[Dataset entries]
- - - - - - -
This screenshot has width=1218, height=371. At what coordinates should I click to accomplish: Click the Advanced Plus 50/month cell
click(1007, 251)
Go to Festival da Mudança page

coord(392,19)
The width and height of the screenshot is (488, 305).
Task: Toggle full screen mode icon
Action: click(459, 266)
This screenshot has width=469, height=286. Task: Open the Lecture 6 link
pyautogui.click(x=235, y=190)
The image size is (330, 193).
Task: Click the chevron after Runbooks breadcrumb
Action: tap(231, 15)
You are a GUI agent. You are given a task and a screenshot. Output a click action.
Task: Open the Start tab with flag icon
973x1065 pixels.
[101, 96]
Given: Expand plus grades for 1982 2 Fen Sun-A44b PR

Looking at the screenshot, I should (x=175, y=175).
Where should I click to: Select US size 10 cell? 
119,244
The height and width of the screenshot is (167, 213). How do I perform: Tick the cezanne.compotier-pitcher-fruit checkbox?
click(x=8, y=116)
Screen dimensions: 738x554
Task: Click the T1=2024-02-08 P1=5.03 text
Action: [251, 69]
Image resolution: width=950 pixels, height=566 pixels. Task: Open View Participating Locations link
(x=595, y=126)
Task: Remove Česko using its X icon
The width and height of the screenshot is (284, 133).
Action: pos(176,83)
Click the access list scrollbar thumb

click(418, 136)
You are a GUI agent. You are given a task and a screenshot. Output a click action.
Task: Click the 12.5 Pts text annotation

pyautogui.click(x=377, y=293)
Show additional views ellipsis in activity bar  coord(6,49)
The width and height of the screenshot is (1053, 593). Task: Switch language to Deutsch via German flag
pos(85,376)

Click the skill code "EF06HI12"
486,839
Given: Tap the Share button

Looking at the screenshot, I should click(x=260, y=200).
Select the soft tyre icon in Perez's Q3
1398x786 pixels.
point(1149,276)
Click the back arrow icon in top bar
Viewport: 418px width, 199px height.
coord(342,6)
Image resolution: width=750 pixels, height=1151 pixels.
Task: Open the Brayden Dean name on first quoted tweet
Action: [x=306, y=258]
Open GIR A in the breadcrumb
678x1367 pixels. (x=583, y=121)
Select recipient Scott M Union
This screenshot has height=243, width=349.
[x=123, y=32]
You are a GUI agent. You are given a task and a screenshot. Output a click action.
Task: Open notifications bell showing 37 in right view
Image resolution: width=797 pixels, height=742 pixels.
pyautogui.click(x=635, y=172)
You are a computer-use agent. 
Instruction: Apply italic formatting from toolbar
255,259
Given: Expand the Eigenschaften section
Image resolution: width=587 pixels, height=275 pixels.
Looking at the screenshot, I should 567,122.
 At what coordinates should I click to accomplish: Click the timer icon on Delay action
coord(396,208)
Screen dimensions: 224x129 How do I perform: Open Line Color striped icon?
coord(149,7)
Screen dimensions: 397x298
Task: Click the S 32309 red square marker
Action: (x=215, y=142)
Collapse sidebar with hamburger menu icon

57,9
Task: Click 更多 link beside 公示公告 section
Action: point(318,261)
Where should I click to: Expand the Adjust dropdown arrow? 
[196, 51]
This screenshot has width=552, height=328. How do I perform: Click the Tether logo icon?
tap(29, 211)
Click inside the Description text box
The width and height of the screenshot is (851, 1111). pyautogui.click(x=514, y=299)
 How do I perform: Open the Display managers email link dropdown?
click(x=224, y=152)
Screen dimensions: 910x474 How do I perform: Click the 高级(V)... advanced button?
- - - - - - -
* PROBLEM TO SOLVE *
Every record must be transcribed exactly, with no line skipped.

* RESPONSE TO THE TASK *
This screenshot has width=1218, height=371. At what coordinates should I click to accomplish: Click the Advanced Plus 50/month cell
click(1007, 251)
Go to Festival da Mudança page

coord(392,19)
The width and height of the screenshot is (488, 305).
Task: Toggle full screen mode icon
Action: click(459, 266)
This screenshot has width=469, height=286. Task: Open the Lecture 6 link
pyautogui.click(x=235, y=190)
The image size is (330, 193).
Task: Click the chevron after Runbooks breadcrumb
Action: tap(231, 15)
You are a GUI agent. You are given a task and a screenshot. Output a click action.
Task: Open the Start tab with flag icon
973x1065 pixels.
[101, 96]
Given: Expand plus grades for 1982 2 Fen Sun-A44b PR

Looking at the screenshot, I should (x=175, y=175).
Where should I click to: Select US size 10 cell? 
119,244
The height and width of the screenshot is (167, 213). How do I perform: Tick the cezanne.compotier-pitcher-fruit checkbox?
click(x=8, y=116)
Screen dimensions: 738x554
Task: Click the T1=2024-02-08 P1=5.03 text
Action: [251, 69]
Image resolution: width=950 pixels, height=566 pixels. Task: Open View Participating Locations link
(x=595, y=126)
Task: Remove Česko using its X icon
The width and height of the screenshot is (284, 133).
Action: pos(176,83)
Click the access list scrollbar thumb

click(418, 136)
You are a GUI agent. You are given a task and a screenshot. Output a click action.
Task: Click the 12.5 Pts text annotation

pyautogui.click(x=377, y=293)
Show additional views ellipsis in activity bar  coord(6,49)
The width and height of the screenshot is (1053, 593). Task: Switch language to Deutsch via German flag
pos(85,376)

Click the skill code "EF06HI12"
486,839
Given: Tap the Share button

Looking at the screenshot, I should click(x=260, y=200).
Select the soft tyre icon in Perez's Q3
1398x786 pixels.
point(1149,276)
Click the back arrow icon in top bar
Viewport: 418px width, 199px height.
coord(342,6)
Image resolution: width=750 pixels, height=1151 pixels.
Task: Open the Brayden Dean name on first quoted tweet
Action: [x=306, y=258]
Open GIR A in the breadcrumb
678x1367 pixels. (x=583, y=121)
Select recipient Scott M Union
This screenshot has height=243, width=349.
[x=123, y=32]
You are a GUI agent. You are given a task and a screenshot. Output a click action.
Task: Open notifications bell showing 37 in right view
Image resolution: width=797 pixels, height=742 pixels.
pyautogui.click(x=635, y=172)
You are a computer-use agent. 
Instruction: Apply italic formatting from toolbar
255,259
Given: Expand the Eigenschaften section
Image resolution: width=587 pixels, height=275 pixels.
Looking at the screenshot, I should 567,122.
 At what coordinates should I click to accomplish: Click the timer icon on Delay action
coord(396,208)
Screen dimensions: 224x129 How do I perform: Open Line Color striped icon?
coord(149,7)
Screen dimensions: 397x298
Task: Click the S 32309 red square marker
Action: (x=215, y=142)
Collapse sidebar with hamburger menu icon

57,9
Task: Click 更多 link beside 公示公告 section
Action: point(318,261)
Where should I click to: Expand the Adjust dropdown arrow? 
[196, 51]
This screenshot has width=552, height=328. How do I perform: Click the Tether logo icon?
tap(29, 211)
Click inside the Description text box
The width and height of the screenshot is (851, 1111). pyautogui.click(x=514, y=299)
 How do I perform: Open the Display managers email link dropdown?
click(x=224, y=152)
Screen dimensions: 910x474 How do I perform: Click the 高级(V)... advanced button?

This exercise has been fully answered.